Anaconda Test Day Tuesday, and debugging

Sorry (again) for the late notice, but Tuesday 2013-05-21 - tomorrow or today, depending - is Anaconda Test Day!

Yeah, in a way it's anaconda test day every day in Fedoraland, as we focus a lot of our day-to-day testing on the installer. But the folks running this Test Day have come up with some good extended test cases that go beyond what we cover in the release validation testing, so we should be able to find some more interesting bugs (it's always fun).
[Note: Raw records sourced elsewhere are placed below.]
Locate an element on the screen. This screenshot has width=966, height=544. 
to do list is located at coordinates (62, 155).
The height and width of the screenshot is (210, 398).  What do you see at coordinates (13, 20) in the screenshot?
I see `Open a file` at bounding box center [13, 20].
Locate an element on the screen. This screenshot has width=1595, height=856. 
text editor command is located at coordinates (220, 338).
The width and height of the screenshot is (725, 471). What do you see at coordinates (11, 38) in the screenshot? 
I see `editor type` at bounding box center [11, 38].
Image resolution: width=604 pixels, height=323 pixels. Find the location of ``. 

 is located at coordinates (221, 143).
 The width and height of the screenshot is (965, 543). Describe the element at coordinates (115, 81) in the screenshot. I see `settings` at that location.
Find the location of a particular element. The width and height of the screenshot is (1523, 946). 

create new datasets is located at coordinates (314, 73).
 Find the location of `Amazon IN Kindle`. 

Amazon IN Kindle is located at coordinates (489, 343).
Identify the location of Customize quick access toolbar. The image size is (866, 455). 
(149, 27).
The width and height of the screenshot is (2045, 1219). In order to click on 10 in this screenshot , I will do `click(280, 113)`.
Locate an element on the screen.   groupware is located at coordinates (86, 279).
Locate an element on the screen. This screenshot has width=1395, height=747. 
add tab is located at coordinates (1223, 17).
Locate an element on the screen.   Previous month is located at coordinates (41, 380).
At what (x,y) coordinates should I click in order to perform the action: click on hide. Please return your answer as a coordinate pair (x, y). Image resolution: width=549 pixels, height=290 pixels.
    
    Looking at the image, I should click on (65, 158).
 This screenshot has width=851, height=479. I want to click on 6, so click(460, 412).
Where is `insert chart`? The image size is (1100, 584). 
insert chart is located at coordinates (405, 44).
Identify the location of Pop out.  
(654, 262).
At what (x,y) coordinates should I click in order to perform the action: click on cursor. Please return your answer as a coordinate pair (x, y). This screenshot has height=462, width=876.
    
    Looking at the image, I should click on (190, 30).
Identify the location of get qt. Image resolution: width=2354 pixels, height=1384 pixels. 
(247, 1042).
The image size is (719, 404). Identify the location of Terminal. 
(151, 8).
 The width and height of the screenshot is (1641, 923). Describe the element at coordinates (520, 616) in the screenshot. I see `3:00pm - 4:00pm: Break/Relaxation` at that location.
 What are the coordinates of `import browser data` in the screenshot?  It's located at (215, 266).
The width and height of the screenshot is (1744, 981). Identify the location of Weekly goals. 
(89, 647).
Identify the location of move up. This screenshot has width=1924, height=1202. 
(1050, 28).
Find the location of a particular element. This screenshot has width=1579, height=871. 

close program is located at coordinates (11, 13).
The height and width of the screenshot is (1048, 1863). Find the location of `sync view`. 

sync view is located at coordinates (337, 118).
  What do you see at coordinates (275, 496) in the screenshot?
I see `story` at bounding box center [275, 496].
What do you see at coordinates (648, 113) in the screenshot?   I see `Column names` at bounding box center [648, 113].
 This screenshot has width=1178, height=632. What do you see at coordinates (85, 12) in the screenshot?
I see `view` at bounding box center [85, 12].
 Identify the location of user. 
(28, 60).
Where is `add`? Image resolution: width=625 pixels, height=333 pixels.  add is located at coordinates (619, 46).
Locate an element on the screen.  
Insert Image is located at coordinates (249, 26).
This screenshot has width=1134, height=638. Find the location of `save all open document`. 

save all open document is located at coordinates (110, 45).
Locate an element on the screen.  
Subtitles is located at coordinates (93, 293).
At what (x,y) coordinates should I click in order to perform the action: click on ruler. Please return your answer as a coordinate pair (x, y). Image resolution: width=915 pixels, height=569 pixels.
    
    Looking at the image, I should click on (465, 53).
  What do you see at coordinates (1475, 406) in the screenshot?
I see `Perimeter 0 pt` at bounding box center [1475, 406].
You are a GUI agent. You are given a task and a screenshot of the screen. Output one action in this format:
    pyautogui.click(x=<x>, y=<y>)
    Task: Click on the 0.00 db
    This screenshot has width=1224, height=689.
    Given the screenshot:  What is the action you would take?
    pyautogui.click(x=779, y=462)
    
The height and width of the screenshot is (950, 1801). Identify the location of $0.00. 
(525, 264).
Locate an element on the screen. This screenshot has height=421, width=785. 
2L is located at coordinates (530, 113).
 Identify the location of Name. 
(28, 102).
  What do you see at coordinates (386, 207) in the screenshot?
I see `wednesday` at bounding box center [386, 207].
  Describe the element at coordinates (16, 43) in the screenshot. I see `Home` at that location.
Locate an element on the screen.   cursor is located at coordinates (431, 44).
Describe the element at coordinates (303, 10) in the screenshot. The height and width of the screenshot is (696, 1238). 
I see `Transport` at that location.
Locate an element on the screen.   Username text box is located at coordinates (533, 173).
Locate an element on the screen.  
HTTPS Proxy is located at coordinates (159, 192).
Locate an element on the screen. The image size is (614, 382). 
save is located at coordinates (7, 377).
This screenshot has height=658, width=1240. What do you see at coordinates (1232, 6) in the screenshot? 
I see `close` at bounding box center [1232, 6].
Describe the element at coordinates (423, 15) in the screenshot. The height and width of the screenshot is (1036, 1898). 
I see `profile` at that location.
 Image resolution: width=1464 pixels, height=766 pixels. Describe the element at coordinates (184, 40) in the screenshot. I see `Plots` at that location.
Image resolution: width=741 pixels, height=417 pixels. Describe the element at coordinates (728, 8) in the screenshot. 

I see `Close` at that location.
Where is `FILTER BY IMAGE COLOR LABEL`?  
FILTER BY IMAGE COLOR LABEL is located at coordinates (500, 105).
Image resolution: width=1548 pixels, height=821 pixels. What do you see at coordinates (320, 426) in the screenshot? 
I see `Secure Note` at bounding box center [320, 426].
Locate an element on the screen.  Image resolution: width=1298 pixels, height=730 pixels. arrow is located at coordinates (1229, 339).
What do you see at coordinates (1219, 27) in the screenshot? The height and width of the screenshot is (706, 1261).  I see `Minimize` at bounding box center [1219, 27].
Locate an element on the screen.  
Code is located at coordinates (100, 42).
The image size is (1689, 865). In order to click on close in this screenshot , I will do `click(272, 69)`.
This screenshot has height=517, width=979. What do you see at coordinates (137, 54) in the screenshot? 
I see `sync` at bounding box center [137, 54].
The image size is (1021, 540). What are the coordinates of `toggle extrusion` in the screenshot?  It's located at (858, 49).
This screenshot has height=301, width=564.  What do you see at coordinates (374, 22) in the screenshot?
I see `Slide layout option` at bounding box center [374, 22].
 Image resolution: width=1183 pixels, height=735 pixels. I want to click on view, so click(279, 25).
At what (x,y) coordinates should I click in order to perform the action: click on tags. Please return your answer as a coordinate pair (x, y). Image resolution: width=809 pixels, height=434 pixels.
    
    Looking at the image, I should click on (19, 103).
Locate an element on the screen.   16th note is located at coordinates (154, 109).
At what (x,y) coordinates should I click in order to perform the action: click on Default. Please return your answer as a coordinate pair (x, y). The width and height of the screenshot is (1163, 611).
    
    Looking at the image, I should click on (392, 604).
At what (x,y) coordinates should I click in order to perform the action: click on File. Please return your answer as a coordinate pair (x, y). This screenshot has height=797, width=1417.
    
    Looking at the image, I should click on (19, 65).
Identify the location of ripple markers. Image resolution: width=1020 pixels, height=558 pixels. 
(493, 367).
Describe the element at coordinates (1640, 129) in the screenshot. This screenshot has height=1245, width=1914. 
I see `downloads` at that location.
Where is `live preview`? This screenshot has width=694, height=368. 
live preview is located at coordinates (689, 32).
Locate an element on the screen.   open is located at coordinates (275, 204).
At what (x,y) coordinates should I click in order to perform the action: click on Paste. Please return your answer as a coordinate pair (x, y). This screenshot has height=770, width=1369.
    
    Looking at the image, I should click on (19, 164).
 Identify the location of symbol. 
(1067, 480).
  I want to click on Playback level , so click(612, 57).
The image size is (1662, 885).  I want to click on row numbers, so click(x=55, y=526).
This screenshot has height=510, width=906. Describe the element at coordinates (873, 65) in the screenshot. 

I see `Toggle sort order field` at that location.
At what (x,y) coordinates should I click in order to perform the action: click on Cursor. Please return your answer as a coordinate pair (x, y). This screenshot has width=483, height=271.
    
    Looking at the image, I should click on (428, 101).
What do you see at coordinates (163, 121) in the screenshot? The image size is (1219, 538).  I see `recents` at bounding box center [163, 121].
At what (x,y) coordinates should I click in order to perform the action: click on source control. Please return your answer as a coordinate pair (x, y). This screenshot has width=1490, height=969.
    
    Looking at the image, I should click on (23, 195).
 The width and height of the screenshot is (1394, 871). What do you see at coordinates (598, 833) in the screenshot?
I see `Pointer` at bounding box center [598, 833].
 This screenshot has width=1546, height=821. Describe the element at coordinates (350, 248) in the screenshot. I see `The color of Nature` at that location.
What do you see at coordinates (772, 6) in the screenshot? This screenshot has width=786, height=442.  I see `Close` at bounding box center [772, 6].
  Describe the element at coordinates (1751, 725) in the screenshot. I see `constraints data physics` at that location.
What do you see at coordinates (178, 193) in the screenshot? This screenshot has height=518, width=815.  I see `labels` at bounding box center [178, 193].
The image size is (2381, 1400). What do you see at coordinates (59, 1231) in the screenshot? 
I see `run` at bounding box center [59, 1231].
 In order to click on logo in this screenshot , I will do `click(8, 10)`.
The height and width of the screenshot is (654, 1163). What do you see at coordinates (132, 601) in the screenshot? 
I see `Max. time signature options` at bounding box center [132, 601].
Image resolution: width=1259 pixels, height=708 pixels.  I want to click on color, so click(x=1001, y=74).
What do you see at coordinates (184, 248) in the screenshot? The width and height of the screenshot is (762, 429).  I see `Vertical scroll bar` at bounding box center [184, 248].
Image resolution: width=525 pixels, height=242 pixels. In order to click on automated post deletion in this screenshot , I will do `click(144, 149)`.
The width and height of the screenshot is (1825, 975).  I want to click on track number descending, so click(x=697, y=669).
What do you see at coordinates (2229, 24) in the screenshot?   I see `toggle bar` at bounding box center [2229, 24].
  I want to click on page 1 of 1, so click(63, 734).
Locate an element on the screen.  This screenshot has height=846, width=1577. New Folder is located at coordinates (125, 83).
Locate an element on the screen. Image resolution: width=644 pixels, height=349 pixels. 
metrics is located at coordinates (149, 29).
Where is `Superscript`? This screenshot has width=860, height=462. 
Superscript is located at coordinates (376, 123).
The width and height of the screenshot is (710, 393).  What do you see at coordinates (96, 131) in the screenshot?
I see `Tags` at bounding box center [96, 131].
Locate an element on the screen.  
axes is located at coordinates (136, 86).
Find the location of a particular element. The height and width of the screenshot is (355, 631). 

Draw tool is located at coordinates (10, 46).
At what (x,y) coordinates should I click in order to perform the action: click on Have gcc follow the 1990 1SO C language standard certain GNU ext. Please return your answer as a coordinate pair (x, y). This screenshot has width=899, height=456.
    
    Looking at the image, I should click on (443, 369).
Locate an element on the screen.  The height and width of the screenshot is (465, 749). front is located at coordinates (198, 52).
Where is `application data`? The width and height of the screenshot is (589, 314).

We'll be testing the current Beta candidate build, Beta RC2. As always, full instructions for testing are available in the Test Day page, and there will be QA folks on hand in #fedora-test-day on Freenode IRC for discussion and any help you need in testing or debugging. If you're not sure what IRC is or how to use it, we have instructions here, and you can also simply click here to join the chat through a Web front end.

If you haven't tried out the improved anaconda in Fedora 19 yet, this event is a great excuse to take a look at it: it is much more polished and stable now than it was in Fedora 18, so come try it for yourself and help us to improve it further before the final release of Fedora 19!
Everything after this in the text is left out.